Nell’incontro svoltosi ieri il ministro Orlando, si legge in uno scarno comunicato diffuso dal ministero dell’Ambiente, ha voluto “approfondire con la Commissione lo stato di avanzamento del Piano delle misure e delle attività di tutela ambientale e sanitaria dei lavoratori e della popolazione e di prevenzione del rischio di incidenti rilevanti, piano che dovrà prevedere le azioni e i tempi necessari per garantire il rispetto delle prescrizioni di legge e dell’AIA”.
Anche se non viene ricordato nel comunicato del ministero, secondo il decreto 61 del 4 giugno scorso convertito in legge il 1 agosto, il piano di lavoro dei tre esperti potrà modificare l’AIA “limitatamente alla modulazione dei tempi di attuazione delle relative prescrizioni”. Stando alle ultime notizie, il comitato dei tre dovrebbe presentare il testo entro il 15 settembre: ovvero 60 giorni dopo la nomina così come previsto dal decreto 61. Ma la prossima presentazione del piano, altro non è che il primo step del percorso previsto dalla normativa vigente: una volta ufficializzato il testo, gli enti locali potranno presentare le loro osservazioni, che il commissario Ilva Enrico Bondi acquisirà e girerà nuovamente al comitato dei tre esperti, che redigeranno poi il testo definitivo del piano: il tutto entro 120 giorni dalla loro nomina.
Non solo.
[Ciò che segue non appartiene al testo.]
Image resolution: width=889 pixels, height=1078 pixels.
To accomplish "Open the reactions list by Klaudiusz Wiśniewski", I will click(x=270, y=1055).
Perché ammesso e non concesso che il tutto avvenga entro i termini prestabiliti (scadenza 15 novembre), Bondi avrà poi altri 30 giorni per integrarlo al suo piano industriale. Perché anche se ad una prima lettura può sembrare che è il piano industriale a doversi plasmare sulle indicazioni che fornirà il comitato dei tre esperti, la realtà è esattamente l’opposto. Del resto, modificare l’AIA “limitatamente alla modulazione dei tempi di attuazione delle relative prescrizioni”, cos’altro vuol significare se non allungare entro la fine del commissariamento dell’Ilva, previsto per l’estate del 2016, i tempi in cui applicare le prescrizioni presenti nell’AIA? Tra l’altro, bisognerà anche intendersi su questo punto: perché è chiaro a tutti che i 1,5-1,8 miliardi previsti da Bondi come somma totale da investire per il risanamento dell’area a caldo dell’Ilva, non basteranno a rendere, non eco-compatibile, ma anche soltanto accettabile, l’attività produttiva del siderurgico tarantino.
Intanto, abbiamo appreso un altro piccolo particolare in merito alla “ricerca” dei fondi da parte del commissario Bondi. Appurato che gran parte delle risorse in questione sarà garantita dai prestiti che arriveranno da un gruppo di banche italiane (Intesa San Paolo e Gruppo Ubi le più accreditate, visto che tra l’altro sono le più esposte sui debiti pregressi contratti durante la gestione dei Riva), dalla Banca Europea degli Investimenti (BEI) e da una linea finanziaria prevista dal piano dell’acciaio varato dall’Unione Europea lo scorso giugno, Bondi ha affidato a Banca Leonardo il compito di ‘advisor’. Il Gruppo Banca Leonardo è una banca d’affari privata e indipendente, che ha sede a Milano e opera nei paesi dell’Europa Continentale attraverso società controllate in Francia, Germania, Benelux, Spagna e Svizzera.
Il suo compito sarà quello di trovare quanti più creditori possibili per finanziare i lavori previsti dall’AIA. Soltanto in un secondo momento, e soltanto se sarà strettamente necessario, si attingerà dagli introiti che deriveranno dalla vendita dell’acciaio di qui ai prossimi tre anni, quando terminerà il periodo di commissariamento del siderurgico tarantino previsto dal decreto 61. Quando l’Ilva attuale sarà soltanto un lontano ricordo. Tutti, infatti, sanno perfettamente, anche se continuano ad ignorarlo, che il siderurgico tarantino è destinato ad un forte ridimensionamento. Ma è certo che finché non si conoscerà il piano di lavoro definitivo dei tre esperti e il piano industriale, si continuerà a vagare nel buio, credendo ad ogni tipo di fantasia possibile. Semplicemente perché ancora nessuno è in grado di stabilire con certezza dove si abbatterà la mannaia di Enrico Bondi. Dopo di che, ciò che seguirà, sarà un percorso “naturale” che porterà il più grande siderurgico d’Europa a non esserlo più. Per sempre.